You are viewing a plain text version of this content. The canonical link for it is here.
Posted to issues@spark.apache.org by "Josh Devins (JIRA)" <ji...@apache.org> on 2017/09/22 12:12:00 UTC

[jira] [Commented] (SPARK-21347) Performance issues with KryoSerializer

    [ https://issues.apache.org/jira/browse/SPARK-21347?page=com.atlassian.jira.plugin.system.issuetabpanels:comment-tabpanel&focusedCommentId=16176327#comment-16176327 ] 
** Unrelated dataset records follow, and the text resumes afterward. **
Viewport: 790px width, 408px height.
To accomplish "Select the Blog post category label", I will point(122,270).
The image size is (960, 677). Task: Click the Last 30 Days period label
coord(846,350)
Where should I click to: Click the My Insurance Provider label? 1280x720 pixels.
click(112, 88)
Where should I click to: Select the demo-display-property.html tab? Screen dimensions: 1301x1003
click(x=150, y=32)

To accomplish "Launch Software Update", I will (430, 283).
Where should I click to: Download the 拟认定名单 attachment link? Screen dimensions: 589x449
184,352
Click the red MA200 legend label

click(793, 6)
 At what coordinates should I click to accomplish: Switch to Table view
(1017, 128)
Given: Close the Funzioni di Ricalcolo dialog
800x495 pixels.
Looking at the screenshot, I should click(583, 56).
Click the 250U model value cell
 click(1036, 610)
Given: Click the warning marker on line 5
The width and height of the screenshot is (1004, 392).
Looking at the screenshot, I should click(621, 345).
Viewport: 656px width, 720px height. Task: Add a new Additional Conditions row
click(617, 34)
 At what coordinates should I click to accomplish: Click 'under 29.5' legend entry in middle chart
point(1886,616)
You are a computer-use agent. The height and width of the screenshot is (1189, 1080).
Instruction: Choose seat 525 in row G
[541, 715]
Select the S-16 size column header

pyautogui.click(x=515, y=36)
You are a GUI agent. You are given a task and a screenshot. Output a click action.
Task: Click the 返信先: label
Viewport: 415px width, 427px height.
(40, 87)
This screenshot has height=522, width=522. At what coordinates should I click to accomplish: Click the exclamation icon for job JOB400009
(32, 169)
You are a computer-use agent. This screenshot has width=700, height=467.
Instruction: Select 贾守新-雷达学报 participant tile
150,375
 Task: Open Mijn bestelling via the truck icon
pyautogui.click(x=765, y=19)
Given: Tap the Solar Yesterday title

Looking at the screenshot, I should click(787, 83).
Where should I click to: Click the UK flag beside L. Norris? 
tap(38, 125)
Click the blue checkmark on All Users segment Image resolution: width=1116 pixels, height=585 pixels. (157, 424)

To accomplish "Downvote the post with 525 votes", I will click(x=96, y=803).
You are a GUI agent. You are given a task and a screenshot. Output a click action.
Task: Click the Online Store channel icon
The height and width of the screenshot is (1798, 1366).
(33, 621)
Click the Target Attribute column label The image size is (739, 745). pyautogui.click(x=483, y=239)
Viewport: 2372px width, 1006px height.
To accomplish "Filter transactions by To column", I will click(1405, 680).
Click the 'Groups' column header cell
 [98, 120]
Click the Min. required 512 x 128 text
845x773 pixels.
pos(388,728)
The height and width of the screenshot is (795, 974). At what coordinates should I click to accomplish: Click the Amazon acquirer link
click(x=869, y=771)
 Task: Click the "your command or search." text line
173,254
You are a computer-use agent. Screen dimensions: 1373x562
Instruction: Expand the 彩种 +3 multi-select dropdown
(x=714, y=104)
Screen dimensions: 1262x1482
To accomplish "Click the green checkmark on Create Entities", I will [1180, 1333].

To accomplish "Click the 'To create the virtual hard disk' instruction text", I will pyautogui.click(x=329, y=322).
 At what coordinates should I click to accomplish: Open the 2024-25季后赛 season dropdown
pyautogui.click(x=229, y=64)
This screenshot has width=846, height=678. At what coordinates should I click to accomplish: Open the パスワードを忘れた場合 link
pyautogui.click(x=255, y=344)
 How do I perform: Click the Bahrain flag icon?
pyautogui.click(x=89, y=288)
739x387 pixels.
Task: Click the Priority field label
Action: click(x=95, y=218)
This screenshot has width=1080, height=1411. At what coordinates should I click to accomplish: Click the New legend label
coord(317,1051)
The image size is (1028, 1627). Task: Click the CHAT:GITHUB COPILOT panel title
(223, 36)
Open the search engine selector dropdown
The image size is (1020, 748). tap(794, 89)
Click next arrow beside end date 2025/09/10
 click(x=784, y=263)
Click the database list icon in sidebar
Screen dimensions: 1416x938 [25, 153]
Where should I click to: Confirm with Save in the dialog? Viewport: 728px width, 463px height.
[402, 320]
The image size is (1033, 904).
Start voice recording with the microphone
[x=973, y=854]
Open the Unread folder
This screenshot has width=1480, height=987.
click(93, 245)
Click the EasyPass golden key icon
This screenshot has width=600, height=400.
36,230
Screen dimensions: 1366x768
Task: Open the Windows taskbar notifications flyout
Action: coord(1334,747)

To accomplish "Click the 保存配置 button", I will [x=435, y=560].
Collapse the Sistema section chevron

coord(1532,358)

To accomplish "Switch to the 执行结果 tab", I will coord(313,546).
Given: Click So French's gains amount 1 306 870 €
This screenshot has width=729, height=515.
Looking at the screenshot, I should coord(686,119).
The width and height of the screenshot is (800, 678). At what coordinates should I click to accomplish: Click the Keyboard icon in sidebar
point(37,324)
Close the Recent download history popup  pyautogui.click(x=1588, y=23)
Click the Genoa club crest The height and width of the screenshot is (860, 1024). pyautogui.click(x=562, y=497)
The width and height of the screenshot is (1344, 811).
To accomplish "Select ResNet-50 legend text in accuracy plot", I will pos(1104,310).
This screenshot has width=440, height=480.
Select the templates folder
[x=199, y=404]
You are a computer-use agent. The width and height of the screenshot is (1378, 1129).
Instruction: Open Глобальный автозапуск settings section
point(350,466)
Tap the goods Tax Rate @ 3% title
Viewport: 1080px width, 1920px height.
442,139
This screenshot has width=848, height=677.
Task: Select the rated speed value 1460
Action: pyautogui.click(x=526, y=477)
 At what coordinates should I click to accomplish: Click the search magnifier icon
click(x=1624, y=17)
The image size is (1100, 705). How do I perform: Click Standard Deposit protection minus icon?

Josh Devins commented on SPARK-21347:
-------------------------------------

We were experiencing the same issue but on Spark 2.2.0. On Spark 2.1.1 we had no problems and just the upgrade was killing performance for some jobs. Thread dump looks the same. We know that we have some straggler tasks/partition skew, but in Spark 2.1.1 there is only one minute of difference between the max task time and the median. In Spark 2.2.0, the median task duration remains the same as previous version (~1.8 mins) but the max or 97th percentile is 20 mins, sometimes up to 40 mins.

What we found was by setting the Spark/Kryo config `spark.kryo.referenceTracking=false` brought performance back to what it was in Spark 2.1.1. I would suggest other people try the same things if they encounter this kind of problem, although it's not clear to us why we need to change this setting now.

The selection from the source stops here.